[Items listed in a dataset]
>>>

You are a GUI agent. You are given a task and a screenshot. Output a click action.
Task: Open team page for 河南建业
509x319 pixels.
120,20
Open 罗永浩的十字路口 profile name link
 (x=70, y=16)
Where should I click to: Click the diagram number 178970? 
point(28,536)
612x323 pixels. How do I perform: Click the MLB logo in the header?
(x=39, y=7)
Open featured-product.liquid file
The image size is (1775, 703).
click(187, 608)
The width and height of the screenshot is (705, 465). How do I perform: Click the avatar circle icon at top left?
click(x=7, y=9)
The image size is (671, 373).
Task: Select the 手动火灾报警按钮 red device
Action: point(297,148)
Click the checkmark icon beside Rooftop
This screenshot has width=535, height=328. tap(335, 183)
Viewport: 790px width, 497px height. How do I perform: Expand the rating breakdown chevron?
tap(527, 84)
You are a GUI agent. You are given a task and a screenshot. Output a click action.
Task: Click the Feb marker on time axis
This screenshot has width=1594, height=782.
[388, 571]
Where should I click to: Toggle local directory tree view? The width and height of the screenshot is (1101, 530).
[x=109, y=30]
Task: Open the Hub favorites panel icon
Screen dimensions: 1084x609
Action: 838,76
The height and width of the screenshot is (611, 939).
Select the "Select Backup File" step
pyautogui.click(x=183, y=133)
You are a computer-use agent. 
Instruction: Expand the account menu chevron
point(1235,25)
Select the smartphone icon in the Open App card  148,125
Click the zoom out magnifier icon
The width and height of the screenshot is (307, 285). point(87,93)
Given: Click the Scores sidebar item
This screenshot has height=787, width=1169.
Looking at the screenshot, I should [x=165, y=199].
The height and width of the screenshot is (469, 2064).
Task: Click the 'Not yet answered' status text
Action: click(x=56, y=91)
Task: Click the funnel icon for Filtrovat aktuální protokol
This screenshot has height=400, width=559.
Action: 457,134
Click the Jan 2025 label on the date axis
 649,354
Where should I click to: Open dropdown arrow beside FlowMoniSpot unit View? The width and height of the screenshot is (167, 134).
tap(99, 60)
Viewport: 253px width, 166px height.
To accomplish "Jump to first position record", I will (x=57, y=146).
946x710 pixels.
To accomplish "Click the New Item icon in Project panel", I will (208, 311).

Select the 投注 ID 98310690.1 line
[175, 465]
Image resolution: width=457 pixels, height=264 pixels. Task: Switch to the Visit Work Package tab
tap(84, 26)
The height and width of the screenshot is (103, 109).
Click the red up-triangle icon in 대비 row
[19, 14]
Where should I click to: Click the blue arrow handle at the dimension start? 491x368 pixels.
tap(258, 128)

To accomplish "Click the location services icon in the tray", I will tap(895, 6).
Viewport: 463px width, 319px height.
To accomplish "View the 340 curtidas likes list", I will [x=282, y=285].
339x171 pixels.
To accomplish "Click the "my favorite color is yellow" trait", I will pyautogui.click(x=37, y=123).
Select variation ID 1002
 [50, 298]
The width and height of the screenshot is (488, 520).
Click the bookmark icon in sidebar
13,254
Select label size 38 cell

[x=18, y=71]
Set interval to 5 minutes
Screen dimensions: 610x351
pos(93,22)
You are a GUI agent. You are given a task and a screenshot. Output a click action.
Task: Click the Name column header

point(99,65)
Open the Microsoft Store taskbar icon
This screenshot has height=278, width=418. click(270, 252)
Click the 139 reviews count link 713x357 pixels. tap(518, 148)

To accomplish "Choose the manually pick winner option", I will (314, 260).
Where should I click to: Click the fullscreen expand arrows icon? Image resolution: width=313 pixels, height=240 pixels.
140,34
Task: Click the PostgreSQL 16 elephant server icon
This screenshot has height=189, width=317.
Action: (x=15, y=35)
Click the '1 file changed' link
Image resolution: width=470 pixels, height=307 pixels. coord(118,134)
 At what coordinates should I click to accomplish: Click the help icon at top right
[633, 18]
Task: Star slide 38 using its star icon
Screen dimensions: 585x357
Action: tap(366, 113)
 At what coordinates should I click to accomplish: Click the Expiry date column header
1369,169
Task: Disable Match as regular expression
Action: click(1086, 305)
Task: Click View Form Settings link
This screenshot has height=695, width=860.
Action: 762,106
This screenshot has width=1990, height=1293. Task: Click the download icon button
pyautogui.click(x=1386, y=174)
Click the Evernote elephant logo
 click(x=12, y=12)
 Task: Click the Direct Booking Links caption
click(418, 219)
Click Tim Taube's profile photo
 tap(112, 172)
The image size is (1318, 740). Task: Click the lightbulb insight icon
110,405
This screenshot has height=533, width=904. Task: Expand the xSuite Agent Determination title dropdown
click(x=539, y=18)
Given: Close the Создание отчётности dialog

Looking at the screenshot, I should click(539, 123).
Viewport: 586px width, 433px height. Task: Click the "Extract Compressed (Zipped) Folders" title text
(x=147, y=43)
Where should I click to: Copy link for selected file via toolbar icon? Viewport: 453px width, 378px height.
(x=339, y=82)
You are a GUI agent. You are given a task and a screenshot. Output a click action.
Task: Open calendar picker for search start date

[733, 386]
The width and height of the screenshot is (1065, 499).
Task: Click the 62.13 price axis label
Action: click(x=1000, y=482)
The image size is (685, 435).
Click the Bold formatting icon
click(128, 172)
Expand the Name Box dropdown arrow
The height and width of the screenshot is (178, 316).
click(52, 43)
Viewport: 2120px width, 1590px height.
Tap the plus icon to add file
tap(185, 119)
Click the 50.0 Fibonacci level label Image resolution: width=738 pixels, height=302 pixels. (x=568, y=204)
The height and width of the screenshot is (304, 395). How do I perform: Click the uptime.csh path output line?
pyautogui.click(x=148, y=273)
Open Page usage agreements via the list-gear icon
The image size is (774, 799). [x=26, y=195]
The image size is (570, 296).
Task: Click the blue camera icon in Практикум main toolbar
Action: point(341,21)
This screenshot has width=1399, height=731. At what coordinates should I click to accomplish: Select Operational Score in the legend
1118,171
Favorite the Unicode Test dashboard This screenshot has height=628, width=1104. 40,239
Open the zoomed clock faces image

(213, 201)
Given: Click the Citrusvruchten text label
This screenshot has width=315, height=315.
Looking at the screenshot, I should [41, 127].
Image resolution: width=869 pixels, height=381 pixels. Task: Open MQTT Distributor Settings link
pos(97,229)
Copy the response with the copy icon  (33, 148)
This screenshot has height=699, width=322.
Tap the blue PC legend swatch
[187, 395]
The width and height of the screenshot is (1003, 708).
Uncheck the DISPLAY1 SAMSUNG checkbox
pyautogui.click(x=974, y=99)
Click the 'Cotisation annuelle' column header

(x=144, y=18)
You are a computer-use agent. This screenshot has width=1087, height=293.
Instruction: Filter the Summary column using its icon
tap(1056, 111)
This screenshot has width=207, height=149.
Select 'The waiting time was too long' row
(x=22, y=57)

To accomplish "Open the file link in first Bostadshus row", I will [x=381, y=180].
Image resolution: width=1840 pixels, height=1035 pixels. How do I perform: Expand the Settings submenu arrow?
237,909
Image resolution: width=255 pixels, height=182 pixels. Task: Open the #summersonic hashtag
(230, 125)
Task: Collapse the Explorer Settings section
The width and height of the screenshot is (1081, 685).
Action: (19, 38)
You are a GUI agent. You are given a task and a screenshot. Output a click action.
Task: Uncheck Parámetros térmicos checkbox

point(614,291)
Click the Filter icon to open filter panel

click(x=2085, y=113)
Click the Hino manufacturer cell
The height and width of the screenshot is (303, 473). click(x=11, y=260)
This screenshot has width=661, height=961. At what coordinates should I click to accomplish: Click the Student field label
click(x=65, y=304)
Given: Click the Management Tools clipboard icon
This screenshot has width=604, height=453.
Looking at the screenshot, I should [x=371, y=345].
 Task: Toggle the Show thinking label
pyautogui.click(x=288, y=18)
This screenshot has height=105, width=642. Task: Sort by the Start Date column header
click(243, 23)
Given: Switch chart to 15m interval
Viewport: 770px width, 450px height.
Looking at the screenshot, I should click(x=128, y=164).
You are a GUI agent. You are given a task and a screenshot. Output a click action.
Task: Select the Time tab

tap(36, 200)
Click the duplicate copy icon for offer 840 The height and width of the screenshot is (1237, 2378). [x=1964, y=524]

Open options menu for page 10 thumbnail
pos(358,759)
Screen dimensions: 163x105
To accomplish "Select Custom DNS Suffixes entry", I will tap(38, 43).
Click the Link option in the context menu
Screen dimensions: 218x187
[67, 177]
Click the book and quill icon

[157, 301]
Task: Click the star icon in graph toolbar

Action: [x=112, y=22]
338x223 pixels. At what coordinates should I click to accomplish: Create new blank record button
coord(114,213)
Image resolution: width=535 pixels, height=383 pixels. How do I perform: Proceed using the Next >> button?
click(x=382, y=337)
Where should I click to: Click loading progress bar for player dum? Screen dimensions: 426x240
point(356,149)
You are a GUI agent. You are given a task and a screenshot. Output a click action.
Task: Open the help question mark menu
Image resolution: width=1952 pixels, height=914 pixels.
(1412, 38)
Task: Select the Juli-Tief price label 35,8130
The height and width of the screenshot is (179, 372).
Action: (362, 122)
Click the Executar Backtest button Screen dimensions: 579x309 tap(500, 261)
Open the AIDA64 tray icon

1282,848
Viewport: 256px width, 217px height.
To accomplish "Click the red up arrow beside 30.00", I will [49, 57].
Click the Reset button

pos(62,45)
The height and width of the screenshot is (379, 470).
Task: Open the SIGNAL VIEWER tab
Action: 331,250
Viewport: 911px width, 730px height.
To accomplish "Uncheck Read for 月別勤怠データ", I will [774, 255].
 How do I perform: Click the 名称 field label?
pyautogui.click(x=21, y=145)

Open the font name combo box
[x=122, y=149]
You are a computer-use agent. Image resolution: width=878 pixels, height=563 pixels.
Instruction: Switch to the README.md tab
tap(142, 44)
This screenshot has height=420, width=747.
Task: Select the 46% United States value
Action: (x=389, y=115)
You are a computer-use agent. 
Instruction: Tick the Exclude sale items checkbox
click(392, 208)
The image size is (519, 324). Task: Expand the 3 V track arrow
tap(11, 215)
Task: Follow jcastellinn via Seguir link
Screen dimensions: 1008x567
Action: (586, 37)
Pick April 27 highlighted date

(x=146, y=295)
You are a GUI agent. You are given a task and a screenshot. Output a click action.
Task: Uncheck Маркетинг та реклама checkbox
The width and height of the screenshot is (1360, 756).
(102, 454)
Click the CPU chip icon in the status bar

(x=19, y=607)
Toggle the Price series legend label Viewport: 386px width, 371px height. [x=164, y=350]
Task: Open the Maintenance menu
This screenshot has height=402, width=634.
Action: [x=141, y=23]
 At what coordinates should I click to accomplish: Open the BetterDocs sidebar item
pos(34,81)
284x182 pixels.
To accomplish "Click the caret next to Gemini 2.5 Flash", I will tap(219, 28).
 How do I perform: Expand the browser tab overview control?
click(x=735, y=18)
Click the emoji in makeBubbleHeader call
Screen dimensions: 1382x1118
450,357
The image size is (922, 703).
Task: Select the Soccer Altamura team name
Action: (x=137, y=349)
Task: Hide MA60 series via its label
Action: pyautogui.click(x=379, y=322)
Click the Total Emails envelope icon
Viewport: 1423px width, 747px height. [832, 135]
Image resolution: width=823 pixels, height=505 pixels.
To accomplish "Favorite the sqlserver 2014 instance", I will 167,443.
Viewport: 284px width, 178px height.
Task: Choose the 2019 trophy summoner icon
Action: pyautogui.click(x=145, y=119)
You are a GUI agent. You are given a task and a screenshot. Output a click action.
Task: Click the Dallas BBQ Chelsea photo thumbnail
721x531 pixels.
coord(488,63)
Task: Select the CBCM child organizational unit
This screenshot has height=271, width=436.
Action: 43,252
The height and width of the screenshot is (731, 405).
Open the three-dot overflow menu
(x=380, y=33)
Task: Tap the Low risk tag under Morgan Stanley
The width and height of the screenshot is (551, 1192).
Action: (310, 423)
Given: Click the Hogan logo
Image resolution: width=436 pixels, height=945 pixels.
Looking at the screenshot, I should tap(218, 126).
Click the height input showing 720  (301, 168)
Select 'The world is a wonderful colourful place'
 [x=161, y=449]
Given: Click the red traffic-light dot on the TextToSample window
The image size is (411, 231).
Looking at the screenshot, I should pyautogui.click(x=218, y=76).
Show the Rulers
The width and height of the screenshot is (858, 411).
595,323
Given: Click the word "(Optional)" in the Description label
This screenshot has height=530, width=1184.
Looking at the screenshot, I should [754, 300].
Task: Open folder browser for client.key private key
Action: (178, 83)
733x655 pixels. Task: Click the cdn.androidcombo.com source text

<<<

_SET PROBLEM_
Please format the data from the line with "This screenshot has width=1399, height=731." to the line with "click(x=2085, y=113)" as a numbered list, leaving out blank lines.

_ANSWER TO THE PROBLEM_
1. This screenshot has width=1399, height=731. At what coordinates should I click to accomplish: Select Operational Score in the legend
2. 1118,171
3. Favorite the Unicode Test dashboard This screenshot has height=628, width=1104. 40,239
4. Open the zoomed clock faces image
5. (213, 201)
6. Given: Click the Citrusvruchten text label
7. This screenshot has width=315, height=315.
8. Looking at the screenshot, I should [41, 127].
9. Image resolution: width=869 pixels, height=381 pixels. Task: Open MQTT Distributor Settings link
10. pos(97,229)
11. Copy the response with the copy icon  (33, 148)
12. This screenshot has height=699, width=322.
13. Tap the blue PC legend swatch
14. [187, 395]
15. The width and height of the screenshot is (1003, 708).
16. Uncheck the DISPLAY1 SAMSUNG checkbox
17. pyautogui.click(x=974, y=99)
18. Click the 'Cotisation annuelle' column header
19. (x=144, y=18)
20. You are a computer-use agent. This screenshot has width=1087, height=293.
21. Instruction: Filter the Summary column using its icon
22. tap(1056, 111)
23. This screenshot has width=207, height=149.
24. Select 'The waiting time was too long' row
25. (x=22, y=57)
26. To accomplish "Open the file link in first Bostadshus row", I will [x=381, y=180].
27. Image resolution: width=1840 pixels, height=1035 pixels. How do I perform: Expand the Settings submenu arrow?
28. 237,909
29. Image resolution: width=255 pixels, height=182 pixels. Task: Open the #summersonic hashtag
30. (230, 125)
31. Task: Collapse the Explorer Settings section
32. The width and height of the screenshot is (1081, 685).
33. Action: (19, 38)
34. You are a GUI agent. You are given a task and a screenshot. Output a click action.
35. Task: Uncheck Parámetros térmicos checkbox
36. point(614,291)
37. Click the Filter icon to open filter panel
38. click(x=2085, y=113)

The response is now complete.